Abstract

Chronic vascular diseases affect over 25 million patients in the U.S, alone. While non-invasive therapies are available, approximately 4.5 million individuals are estimated to require a vascular bypass annually, worldwide. Autologous vascular grafts remain the standard of care; yet the absence of a suitable donor vessel results in approximately one third of patients being ineligible for autologous grafting. “Off-the-shelf” alternatives have been proposed, but have had limited pre-clinical success, primarily due to graft failure via thrombosis. Thrombotic failure risk has been shown to be dramatically reduced by the formation of a luminal quiescent endothelial cell monolayer. Recently, our group engineered an unfixed, antigen-removed (AR) extracellular matrix (ECM) scaffold from bovine saphenous vein (SV) which is minimally immunogenic and avoids in vivo thrombosis. However, the mechanism by which AR-ECM SV scaffolds prevent thrombosis remains unknown. In this study, we utilized cell culture, immunofluorescence, and RNA-seq to assess the hypothesis that hAECs seeded on the basement membrane (BM) surface of AR-ECM SV scaffolds adopt a quiescent phenotype. Cells seeded on the BM surface proliferated and underwent significantly greater XY migration than those seeded on the non-BM surface. Additionally, unlike non-BM seeded cells, BM seeding resulted in quiescent hAEC phenotype (i.e., apical polarization of podocalyxin and adherence junction protein (i.e., cadherin and β-catenin) colocalization). Finally, the transcriptional phenotype of hAECs seeded on the BM surface was similar to cells treated with simvastatin (i.e. “quiescent”) and significantly different from those treated with TNFα (i.e. “activated”) (n=6/group), as assessed by gene set enrichment and t-SNE analysis.

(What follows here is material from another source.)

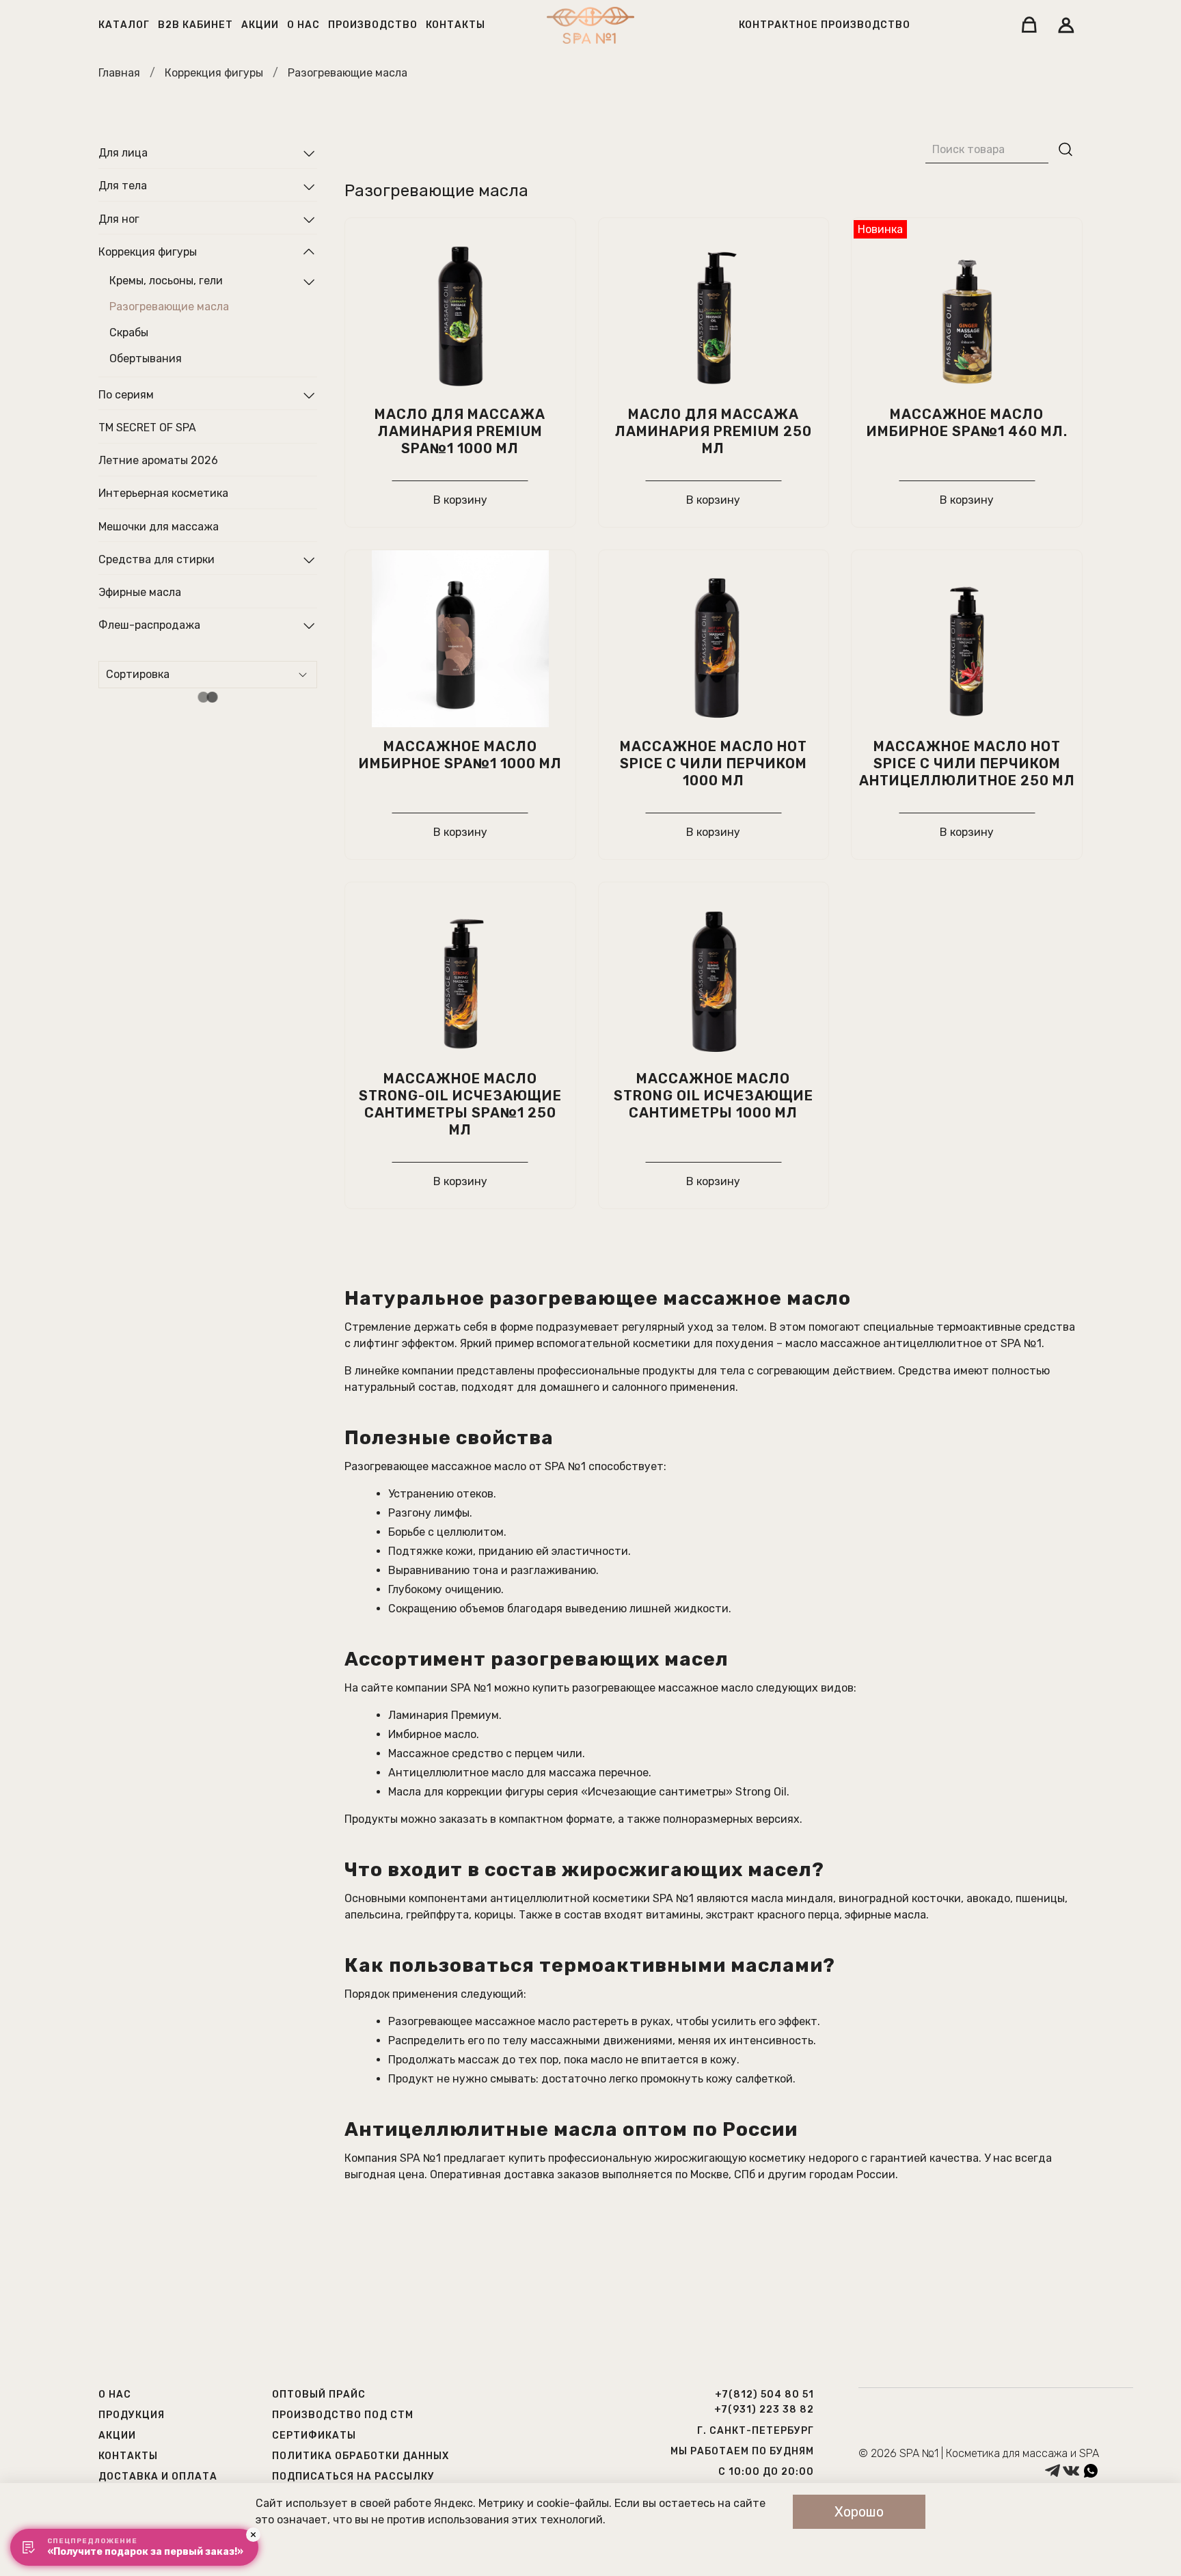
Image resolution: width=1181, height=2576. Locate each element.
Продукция (131, 2415)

We conclude that seeding hAECs on the BM surface of AR-SV ECM scaffolds induces a favorable “quiescent” phenotype, while an unfavorable “activated” phenotype is avoided. Ultimately, these results show that the BM surface of AR-SV-ECM scaffolds possesses inherent characteristics which promote quiescent hAEC behavior and resultant vascular homeostasis and will help inform future pre-clinical studies of this novel small diameter vascular grafting biomaterial.